The British have just sent the populist-addled, post-Brexit Conservative Party packing, in favour of the Labour Party under its impeccably moderate leader, Keir Starmer. Polish voters, likewise, dispatched the populist Law and Justice party earlier this year, returning the centrist Civic Platform to power under Donald Tusk.

So it is more than a stretch for the Prime Minister to pretend that his own troubles are part of some worldwide trend to instability, or to insinuate that democracy is on the ballot in the next election. And if it were? If the Conservatives, or Mr.

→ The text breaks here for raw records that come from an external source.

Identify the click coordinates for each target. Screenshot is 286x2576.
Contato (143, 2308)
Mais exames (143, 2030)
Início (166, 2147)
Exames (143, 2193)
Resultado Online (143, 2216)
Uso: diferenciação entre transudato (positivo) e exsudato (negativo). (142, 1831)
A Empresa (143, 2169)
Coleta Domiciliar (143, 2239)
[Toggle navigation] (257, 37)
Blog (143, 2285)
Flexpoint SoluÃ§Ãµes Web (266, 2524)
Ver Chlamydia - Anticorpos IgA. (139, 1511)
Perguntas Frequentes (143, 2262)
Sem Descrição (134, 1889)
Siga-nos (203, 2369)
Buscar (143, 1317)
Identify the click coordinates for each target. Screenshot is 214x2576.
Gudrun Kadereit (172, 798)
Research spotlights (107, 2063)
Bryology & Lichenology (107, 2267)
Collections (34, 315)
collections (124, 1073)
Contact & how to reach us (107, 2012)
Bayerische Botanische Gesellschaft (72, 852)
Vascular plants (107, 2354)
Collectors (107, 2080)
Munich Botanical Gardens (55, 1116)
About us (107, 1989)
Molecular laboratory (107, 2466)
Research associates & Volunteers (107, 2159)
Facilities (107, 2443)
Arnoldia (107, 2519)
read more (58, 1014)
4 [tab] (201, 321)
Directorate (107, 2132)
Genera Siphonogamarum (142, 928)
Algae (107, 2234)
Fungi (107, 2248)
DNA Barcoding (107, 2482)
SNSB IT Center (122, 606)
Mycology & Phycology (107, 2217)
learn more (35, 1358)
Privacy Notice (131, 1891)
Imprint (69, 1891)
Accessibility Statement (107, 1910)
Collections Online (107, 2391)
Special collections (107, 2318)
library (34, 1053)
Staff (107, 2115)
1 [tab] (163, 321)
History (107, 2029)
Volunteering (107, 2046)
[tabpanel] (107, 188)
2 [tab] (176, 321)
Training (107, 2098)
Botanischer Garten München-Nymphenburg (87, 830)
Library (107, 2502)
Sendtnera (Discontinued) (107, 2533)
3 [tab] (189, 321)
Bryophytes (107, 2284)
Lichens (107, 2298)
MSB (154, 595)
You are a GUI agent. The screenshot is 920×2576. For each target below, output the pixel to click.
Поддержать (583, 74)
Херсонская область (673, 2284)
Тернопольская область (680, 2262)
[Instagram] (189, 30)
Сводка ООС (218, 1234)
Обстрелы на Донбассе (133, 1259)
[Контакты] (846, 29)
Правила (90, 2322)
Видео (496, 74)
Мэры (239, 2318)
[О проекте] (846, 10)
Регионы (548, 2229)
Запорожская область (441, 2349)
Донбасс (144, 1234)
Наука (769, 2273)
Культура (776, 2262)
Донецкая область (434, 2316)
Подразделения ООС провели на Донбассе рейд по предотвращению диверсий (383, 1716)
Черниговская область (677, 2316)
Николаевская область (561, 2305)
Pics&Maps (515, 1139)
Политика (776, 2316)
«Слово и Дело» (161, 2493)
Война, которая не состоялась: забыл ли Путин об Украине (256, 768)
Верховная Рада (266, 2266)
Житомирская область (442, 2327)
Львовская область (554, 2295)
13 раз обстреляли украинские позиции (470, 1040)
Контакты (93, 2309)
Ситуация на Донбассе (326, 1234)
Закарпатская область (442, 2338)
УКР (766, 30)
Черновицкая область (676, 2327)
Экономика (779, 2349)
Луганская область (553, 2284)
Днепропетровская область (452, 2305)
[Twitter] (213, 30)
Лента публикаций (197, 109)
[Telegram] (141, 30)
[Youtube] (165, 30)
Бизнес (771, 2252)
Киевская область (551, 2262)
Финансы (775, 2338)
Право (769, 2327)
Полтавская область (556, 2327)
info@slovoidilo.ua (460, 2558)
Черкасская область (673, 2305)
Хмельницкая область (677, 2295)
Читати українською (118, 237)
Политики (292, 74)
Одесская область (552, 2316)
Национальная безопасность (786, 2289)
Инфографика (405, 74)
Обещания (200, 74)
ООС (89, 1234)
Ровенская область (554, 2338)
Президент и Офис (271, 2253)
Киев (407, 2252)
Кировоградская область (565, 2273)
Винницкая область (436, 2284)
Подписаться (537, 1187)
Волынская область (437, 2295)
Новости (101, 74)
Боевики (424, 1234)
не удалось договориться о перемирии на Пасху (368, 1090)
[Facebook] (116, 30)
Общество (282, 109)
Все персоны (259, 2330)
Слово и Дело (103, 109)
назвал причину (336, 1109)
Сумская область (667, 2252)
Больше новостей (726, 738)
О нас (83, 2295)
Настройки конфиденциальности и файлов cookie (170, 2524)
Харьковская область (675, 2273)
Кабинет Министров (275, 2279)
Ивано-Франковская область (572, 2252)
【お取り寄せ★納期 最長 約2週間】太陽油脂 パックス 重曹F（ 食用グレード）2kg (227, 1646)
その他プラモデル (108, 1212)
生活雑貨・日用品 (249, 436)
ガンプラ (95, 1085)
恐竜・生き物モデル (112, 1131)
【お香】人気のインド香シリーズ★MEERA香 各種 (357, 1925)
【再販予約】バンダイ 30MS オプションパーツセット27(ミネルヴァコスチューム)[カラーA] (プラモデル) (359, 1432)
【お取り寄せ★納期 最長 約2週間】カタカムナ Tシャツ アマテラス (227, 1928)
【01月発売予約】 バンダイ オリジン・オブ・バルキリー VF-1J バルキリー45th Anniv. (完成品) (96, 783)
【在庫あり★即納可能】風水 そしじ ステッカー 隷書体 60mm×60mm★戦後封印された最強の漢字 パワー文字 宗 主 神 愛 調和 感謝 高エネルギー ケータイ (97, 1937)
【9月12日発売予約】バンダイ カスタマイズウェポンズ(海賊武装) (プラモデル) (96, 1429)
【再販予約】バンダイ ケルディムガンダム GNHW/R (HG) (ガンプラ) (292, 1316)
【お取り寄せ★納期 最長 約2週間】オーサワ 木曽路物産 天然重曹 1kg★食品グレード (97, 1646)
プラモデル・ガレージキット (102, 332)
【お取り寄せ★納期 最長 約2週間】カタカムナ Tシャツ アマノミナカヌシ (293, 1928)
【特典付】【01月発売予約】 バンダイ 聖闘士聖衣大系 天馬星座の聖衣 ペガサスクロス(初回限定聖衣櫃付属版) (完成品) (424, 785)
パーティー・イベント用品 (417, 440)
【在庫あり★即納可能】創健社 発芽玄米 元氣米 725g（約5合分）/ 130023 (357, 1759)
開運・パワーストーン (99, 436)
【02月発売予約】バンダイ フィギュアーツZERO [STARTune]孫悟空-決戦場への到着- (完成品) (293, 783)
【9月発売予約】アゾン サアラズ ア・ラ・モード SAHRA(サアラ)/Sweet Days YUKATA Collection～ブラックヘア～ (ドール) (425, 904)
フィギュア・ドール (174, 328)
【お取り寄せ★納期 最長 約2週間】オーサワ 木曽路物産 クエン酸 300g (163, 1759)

Poilievre, represented the same threat to democracy as Mr. Trump’s Republicans, or the same far-right philosophy as France’s Rassemblement National?

Then that would make it all the more urgent that the Liberals consider the question of his leadership with the same unblinking rigour as the Democrats are now obliged to consider Mr. Biden’s. If the stakes were really that high, if the wolf were really at the door, then far from keeping Mr. Trudeau on, the Liberals would have to look hard at removing him.

But in fact the stakes are nothing like the same. As I wrote last fall, “Mr. Trudeau’s responsibility is to his party. Mr. Biden’s is to his country. … If Mr. Trudeau’s party loses the next election, it will mean a period in opposition. If Mr. Biden’s party loses, it could mean the end of American democracy.”

I still think the case has not been made that the Liberals would be better off fighting the next election under another leader, as I remain unconvinced the Democrats should dump Mr. Biden as their candidate for president. And it is even harder to remove a sitting prime minister against his will than a president.

But this kind of self-serving nonsense does a lot more to hurt Mr. Trudeau’s case for staying on than it does to advance it.